Lydia took her eyes off the road just for a second to look over at him. His eyes, the ones she would not think of as soulful and beautiful and warm – would not think of, were downcast, and his fingers fiddled with the zipper of his sweatshirt like usual. "Well, she does now," she said without really thinking about it. Truth be told, she didn't think "friend" was the proper label for Stiles. That was the label she gave to Scott, to Allison with a "best" coming before it, even to Isaac lately. Stiles was . . . Stiles was something different, something more that she didn't hardly dare to define.
She needed to drink some of that tequila. STAT.
She pulled into her driveway, put the car in park, and immediately started peeling the plastic off the cork. Patron may have been the best tequila, but it was still a bitch to open. She wondered if that was meant as a half-assed, lawyer-mandated way of preventing drunk people from getting drunker, since no already-intoxicated person would be able to open this. The plastic removed, she yanked out the cork, and looked up to find Stiles staring at her. "What?" she asked, her unusual feeling of self-consciousness making the word come out a little harshly.
"I, uh, I'm just a little impressed you know how to open that, it's not exactly a normal bottle," he said, clearing his throat and gesticulating loosely at the bottle in her hands, now open. "I mean, Lydia Martin, secret tequila swiller, it doesn't really cross your mind?"
She snorted, an entirely unladylike sound. But she could be unladylike around Stiles, that was one of the many things she liked about him. Entirely too many things. "You've been to my parties, Stiles, you really shouldn't be surprised. I don't drink much, but somebody has got to open the bottles. It's what a good hostess does." She tossed her strawberry-blonde hair over one shoulder, and took a long swallow of tequila. It burned her tongue and throat like concentrated jalapeno peppers mixed with acid, and it was just what she needed. Licking her lips, she handed the bottle to a gobsmacked-looking Stiles.

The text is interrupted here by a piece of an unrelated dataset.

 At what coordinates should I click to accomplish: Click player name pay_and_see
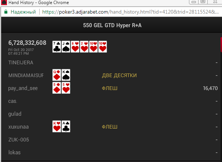pos(23,88)
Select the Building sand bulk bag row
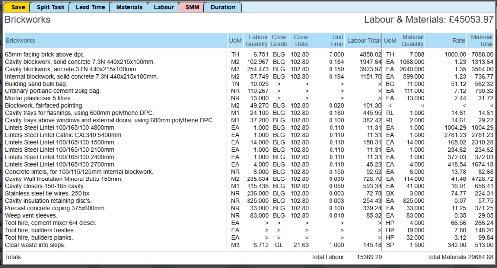This screenshot has width=497, height=268. click(36, 84)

He took it gingerly, and then met her eyes, and his jaw visibly set, his Adam's apple moving a little. She swallowed hard. And, lifting the bottle to his lips, so did he. "Whoa!" he spluttered, thankfully after he finished drinking, shaking his head back and forth. "That crap tastes like freakin' battery acid."
"And how would you know what battery acid tastes like?" she asked. Her eyelashes fluttered of their own accord.
It was his turn to snort. "Figure of speech, Lyds."
She couldn't help feeling her heart flip when he used the nickname for her. Lots of people called her that, but Stiles using it was - was - she didn't damn well know what it was. And Lydia Martin didn't. Like. Not. Knowing. Things. She grabbed the bottle back from him and took another drink, though a smaller one than the first. Tequila got you smashed, fast. Though that was a bit what she was going for, to tell the truth.
It was what she got.
.
.
"WHOA-OH, WE'RE HALFWAY THERE, WHOA-OH! WE'RE LIVING ON A PRAYER!"
The two of them were quite tipsy now, and Stiles had turned on an 80s radio station. They were both singing along - shouting along - with rather more vim and vigor than either of them would display sober, even Stiles. As in, heads tossing back and forth, actually dancing in their seats.
.
.
"HIT ME WITH YOUR BEST SHOT! DUH DUN, DUH DUN! FIRE AWAY!"
The next song came on, and they were now quite drunk. So drunk, in fact, that they had both turned towards the other, faces about two inches apart, yelling the lyrics at each other with grins on their faces as they continued to dance along with Pat Benatar's confident crowing.
.
.
"If you're lost, you can look, and you will find me. Time after time. If you fall, I will catch you, I will be waiting! Time after time."
They weren't singing anymore. It was kind of hard to do that and make out at the same time.